APS News Release

Sixth Graders Place Third in World Creative Engineering Competition

A group of sixth graders from Swanson and Dorothy Hamm middle schools placed third in the world at the Odyssey of the Mind World Finals 2020.

The group of seven girls included Zella Mantler, Nora Johnson, Molly Ryan, Katie Martin, Kaitlyn Nowinski, Emma Cai, and Kaitlin Madison — took third place in Division II, Problem 2, which is the “technical” problem. The girls engineered three different machines to transport three different kinds of objects five feet, utilizing technology including a retrofitted exercise bike that powered a conveyor belt made with rolling pins and pool noodles, a water wheel that pulled a zip line basket, and a robot courier vehicle that used an ultrasound sensor and Arduino program to start and stop motorized wheels.

Their solution included a play that told a wild west Cinderella story, complete with a costume that transformed Cinderella’s ragged clothes into a ball gown when Cinderella spun around. The students also composed an original song that was performed with a guitar and other instruments made by the team to play notes and add percussion to their musical composition.

The students worked for seven months on their problem solution before normal team meetings were disrupted by the COVID-19 epidemic, forcing them to take final preparations either online or via physically distanced meetings after the second week of March. In May, the team participated in a virtual problem-solving competition online as part of their scoring. They were given 25 minutes to solve a “spontaneous” problem as part of the competition, which involved more than five dozen teams from all over the world and United States.

Many of the team members have participated in Odyssey of the Mind since elementary school, and placing in the top three at the international event was a longtime goal.

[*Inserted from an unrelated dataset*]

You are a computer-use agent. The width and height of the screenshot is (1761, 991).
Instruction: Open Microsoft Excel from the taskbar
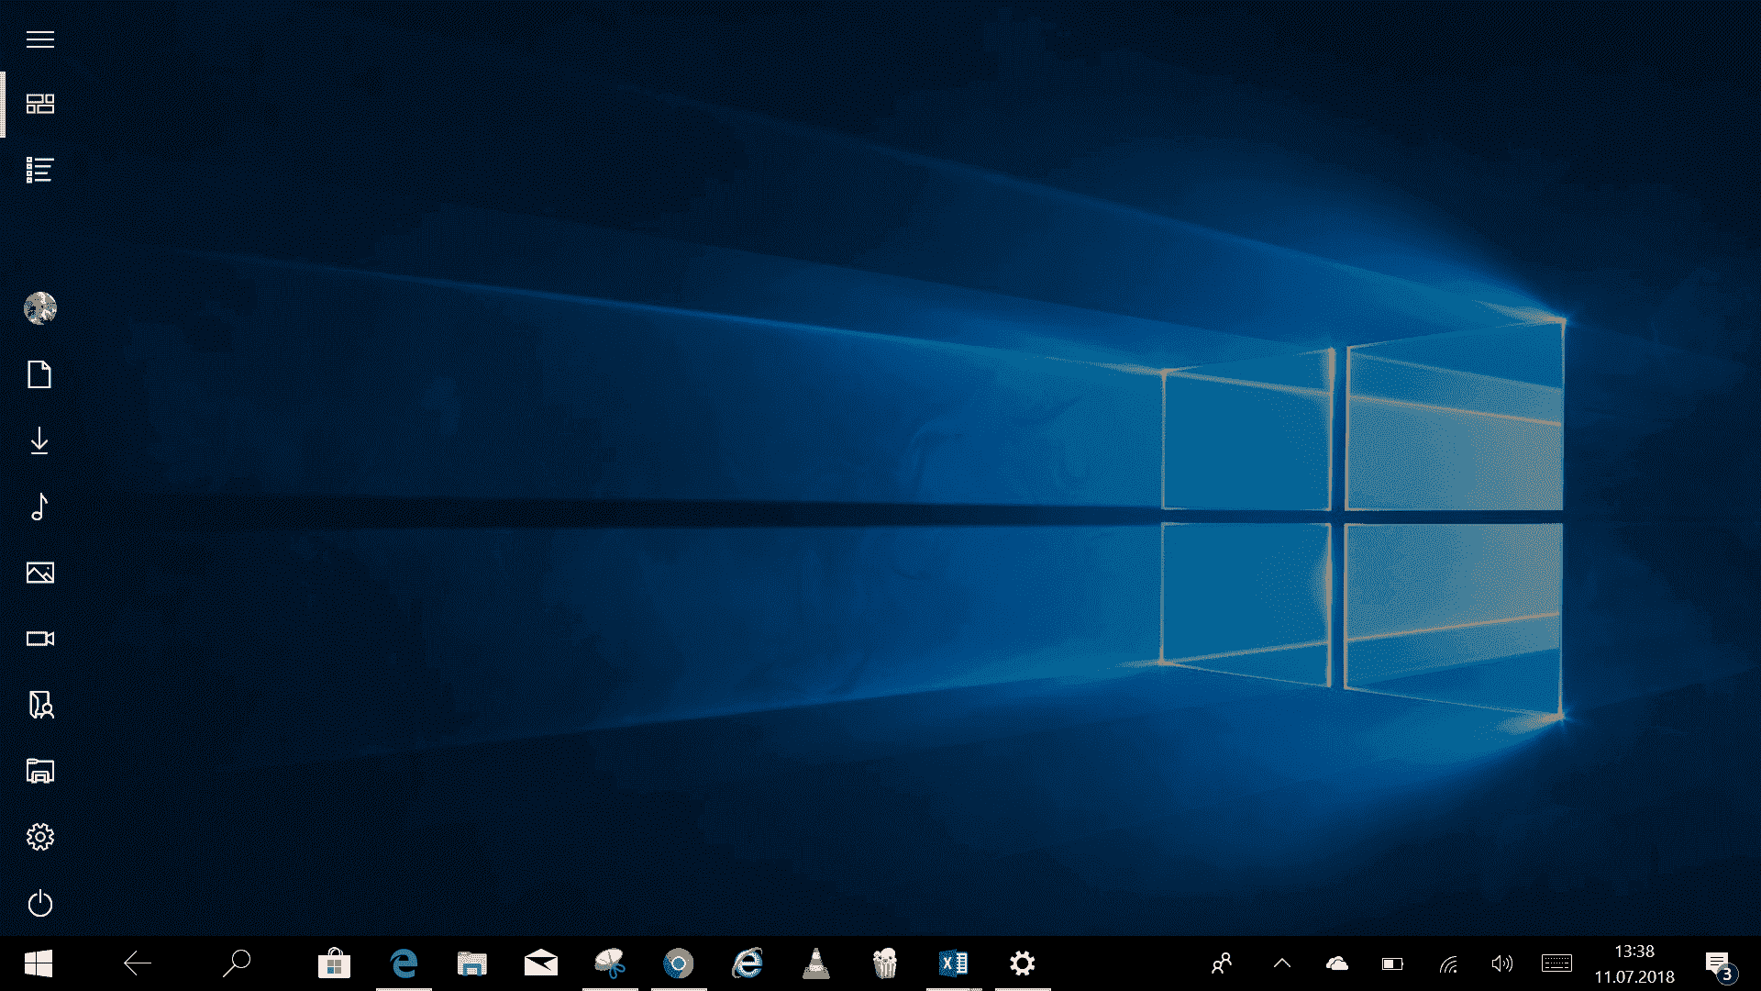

The team was coached by parents Christina Headrick, Emer Johnson, and Deb Ryan, with a great deal of support from all the parents who ferried team members to meetings, helped drive the girls around to pick up recycled materials and trash, and supported the team’s efforts to take extra after-school classes and learn new skills to apply to their project solution. The team had to find broken things and trash to build their machines, because they were not able to spend more than $145 on their solution.

One of their competition videos, P2 D2 34210 Swanson Middle World Finals Virtual Video, can be viewed online. The video captures where the team was before social distancing went into place; they had planned to spend 10 more weeks enhancing their solution and performance, but was able to record this prior to local schools being shut down.

The team has begun brainstorming creative themes and engineering ideas for next year’s problem via online ZOOM meetings.